Hermann swallowed; this was getting into dangerously iffy territory, dangerously fast.
“You, Hermann Gottlieb, think you’re not wanted – and you’re right.”
“My god, Geiszler, I have a girlfriend and I’ve had an engagement ring burning a hole in my pocket for a month – “
“It’s too soon, isn’t it? You guys are, like, really young – “
“I love her! And – “
“And you’re afraid she doesn’t love you, or that she’s lying through her teeth because how can anybody love you?

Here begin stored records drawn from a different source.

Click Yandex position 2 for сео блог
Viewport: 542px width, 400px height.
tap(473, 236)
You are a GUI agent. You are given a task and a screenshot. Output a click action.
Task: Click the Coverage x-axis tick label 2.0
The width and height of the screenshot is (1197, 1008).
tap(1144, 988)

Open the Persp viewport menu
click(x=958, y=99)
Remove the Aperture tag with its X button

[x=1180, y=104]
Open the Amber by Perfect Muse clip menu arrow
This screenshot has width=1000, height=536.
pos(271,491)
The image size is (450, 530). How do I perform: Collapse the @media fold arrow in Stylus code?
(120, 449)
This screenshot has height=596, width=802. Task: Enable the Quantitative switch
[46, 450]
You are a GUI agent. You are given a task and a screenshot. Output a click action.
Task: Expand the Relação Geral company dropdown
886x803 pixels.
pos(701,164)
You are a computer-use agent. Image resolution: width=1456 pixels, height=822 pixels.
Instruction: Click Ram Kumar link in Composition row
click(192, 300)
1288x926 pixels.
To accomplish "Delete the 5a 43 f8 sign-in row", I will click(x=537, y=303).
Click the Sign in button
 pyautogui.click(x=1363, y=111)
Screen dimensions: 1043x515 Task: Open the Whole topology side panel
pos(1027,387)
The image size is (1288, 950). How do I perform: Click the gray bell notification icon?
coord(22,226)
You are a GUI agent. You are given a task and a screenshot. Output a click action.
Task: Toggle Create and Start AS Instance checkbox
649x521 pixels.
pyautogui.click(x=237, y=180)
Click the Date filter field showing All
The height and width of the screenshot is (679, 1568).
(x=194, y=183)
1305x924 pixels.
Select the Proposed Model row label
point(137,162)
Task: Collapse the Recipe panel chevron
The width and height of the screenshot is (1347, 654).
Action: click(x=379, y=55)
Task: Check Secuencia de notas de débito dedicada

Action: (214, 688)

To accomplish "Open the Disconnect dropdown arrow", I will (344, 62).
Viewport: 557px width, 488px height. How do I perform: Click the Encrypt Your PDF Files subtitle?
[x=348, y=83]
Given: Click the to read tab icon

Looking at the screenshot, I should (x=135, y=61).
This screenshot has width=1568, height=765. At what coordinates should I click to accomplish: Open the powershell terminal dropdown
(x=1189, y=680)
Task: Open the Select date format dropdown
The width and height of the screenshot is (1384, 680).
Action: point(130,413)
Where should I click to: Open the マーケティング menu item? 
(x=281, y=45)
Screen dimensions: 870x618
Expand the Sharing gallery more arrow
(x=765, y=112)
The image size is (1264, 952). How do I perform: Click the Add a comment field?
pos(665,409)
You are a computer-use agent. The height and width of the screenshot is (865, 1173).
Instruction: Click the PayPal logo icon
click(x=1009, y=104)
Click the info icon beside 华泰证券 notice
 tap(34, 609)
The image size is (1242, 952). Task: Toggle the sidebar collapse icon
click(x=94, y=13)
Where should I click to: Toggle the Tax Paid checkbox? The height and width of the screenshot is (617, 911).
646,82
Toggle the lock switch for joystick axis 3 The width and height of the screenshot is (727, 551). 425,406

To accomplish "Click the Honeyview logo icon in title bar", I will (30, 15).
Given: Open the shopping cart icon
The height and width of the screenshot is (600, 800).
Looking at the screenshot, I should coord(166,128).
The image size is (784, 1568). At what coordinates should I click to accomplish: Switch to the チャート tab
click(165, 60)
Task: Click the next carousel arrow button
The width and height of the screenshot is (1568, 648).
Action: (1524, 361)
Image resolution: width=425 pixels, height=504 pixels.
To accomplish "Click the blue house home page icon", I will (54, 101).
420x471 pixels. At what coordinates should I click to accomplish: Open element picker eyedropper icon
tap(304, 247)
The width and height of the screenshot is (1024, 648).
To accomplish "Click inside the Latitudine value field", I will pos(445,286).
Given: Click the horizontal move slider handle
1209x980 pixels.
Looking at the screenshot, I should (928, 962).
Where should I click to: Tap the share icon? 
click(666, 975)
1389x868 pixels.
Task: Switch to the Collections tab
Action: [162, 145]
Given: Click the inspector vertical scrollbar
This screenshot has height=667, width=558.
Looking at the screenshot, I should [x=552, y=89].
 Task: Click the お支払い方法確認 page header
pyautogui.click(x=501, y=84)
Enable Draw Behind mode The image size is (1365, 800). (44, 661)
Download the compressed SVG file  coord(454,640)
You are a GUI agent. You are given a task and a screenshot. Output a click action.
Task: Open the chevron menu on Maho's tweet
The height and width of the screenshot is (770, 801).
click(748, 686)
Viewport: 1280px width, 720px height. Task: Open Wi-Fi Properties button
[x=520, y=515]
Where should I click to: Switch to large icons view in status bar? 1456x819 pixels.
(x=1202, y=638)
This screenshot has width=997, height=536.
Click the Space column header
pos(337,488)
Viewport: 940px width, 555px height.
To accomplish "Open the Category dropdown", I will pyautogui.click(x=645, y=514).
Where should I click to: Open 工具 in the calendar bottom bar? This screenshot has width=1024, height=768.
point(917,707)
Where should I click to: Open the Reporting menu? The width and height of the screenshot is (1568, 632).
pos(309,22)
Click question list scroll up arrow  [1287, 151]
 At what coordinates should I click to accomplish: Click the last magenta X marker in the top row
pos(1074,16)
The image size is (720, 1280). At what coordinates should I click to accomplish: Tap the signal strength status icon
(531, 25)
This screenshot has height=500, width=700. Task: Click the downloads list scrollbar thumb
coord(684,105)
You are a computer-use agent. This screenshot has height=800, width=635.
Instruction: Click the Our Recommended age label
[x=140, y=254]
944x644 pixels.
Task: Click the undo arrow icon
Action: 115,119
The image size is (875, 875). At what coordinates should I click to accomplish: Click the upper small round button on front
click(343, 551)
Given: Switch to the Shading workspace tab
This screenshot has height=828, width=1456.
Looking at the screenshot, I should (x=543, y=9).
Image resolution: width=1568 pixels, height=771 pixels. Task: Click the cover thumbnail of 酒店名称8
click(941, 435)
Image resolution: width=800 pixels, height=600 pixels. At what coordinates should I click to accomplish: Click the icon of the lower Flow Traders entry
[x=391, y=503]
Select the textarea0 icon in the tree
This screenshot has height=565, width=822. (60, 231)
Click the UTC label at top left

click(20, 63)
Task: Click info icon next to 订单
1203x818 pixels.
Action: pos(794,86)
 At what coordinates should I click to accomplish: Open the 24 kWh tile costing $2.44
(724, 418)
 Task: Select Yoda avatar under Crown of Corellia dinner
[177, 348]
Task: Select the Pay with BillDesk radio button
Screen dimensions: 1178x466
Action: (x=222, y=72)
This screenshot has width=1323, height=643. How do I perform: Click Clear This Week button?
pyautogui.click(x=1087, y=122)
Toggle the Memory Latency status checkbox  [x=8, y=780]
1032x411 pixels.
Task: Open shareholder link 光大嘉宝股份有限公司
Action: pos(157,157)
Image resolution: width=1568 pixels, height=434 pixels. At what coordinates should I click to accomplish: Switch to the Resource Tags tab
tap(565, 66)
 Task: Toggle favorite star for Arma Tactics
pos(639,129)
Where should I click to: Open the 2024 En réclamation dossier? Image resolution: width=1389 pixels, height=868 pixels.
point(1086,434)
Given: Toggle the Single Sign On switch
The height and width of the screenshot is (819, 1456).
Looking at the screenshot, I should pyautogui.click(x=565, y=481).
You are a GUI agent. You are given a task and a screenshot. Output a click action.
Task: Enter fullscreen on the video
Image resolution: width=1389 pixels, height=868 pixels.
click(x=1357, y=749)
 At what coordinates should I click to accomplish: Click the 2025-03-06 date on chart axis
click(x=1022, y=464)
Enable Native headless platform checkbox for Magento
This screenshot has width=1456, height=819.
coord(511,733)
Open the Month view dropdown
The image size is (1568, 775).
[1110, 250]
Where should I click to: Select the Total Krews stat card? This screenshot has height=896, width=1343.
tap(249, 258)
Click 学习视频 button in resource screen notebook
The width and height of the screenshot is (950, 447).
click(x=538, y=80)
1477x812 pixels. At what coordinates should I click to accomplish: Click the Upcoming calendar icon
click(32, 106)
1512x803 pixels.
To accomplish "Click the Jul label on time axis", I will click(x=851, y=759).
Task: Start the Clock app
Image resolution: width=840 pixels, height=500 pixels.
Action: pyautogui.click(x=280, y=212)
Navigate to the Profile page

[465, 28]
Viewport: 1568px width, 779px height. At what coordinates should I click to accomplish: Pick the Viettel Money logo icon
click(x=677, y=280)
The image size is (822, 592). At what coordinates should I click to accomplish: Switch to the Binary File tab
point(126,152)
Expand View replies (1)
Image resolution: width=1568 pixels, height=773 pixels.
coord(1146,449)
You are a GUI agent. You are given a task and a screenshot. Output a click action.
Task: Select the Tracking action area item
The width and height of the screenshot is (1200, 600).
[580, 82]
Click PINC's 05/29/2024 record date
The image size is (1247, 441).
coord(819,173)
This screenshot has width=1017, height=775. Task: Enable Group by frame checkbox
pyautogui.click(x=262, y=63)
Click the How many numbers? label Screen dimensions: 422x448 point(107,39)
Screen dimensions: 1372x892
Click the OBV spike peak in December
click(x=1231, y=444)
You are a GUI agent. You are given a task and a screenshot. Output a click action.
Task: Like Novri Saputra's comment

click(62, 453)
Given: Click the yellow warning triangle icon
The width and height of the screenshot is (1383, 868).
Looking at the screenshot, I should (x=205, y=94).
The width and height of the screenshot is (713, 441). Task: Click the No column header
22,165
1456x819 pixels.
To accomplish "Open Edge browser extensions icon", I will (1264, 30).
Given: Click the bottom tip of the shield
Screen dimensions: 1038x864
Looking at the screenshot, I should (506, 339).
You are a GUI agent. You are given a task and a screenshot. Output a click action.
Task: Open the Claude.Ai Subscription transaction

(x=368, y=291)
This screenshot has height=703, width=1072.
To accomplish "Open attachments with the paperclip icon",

Forcing her hand with a piece of metal won’t help anything,” said Newt, shaking his head.
Hermann was reasonably sure that Newt had no right to shake his head disapprovingly like that, because childish and immature bastards had no rights at all to speak of.
“And besides, it doesn’t matter,” continued Newt, “because when you join the agency, everyone back here is going to think you died.”
Hermann spluttered, “You’re faking my death?”
“Look at that, you’re talking like you’ve already decided you’re taking the position!”
“So you are faking my death?”
“We don’t have to do anything – people always tend to assume the worst. Glass half-empty and all that shit. You probably see a half-empty glass as completely empty, which just goes to show.”
“Geiszler…”
“You can call me Newt.”
“I’d rather not, honestly. But…”
“Yes, Hermann, I was at your funeral. Went right before I came here, actually. It’ll be in…two weeks, I think.” Newt fiddled with the clunky-looking device on his wrist, presumably to verify that. “There was no body, obviously, and Vanessa wasn’t there, and your sister…um…Karla, right? She made a very nice speech full of platitudes…and crap, basically. And your dad had a chair in the front and he didn’t cry at all.” Newt glanced quickly at the blood draining from Hermann’s face. “I told you, we’re all running from something, and you’re not good at it yet, but you’ll learn. We cut and run – the cutting’s a science, but the running’s an art, dude. And the art is what you need to practice. You’re going to come with me and cut all ties to here, common knowledge, but I don’t think you can properly leave this all behind just yet and that’s totally okay.”
“This speech sounds rehearsed,” Hermann spat out after a few minutes.
“It was.” Newt gave a wan excuse for a grin.
Hermann hesitantly opened his mouth to say something, and Newt placed a finger over his lips; it was a reasonably average finger, but it was warm and cold and inkstained and perfect and horrible all at the same time. “Yeah, duh Hermann, it’s against protocol for you to leave Ness a note to ‘explain’ things, and yeah, of course I’m going to let you break protocol. I don’t believe in protocol. She wasn’t at your funeral; she probably knows you’re not…dead dead. And I’ve got one pen with a few drops of ink left in it, and I might as well kill the pen for you, man. Okay?”
“Thank you, Geiszler,” he said softly.
“Don’t mention it. Like, don’t. I could totally get fired for this.”
“Good.” Hermann smiled for the first time since his door got kicked in, a small smile that still managed to light up his face and spread to his eyes, and vindictively plucked the pen from Newt’s shirt pocket. “That’s the best news I’ve heard all day.”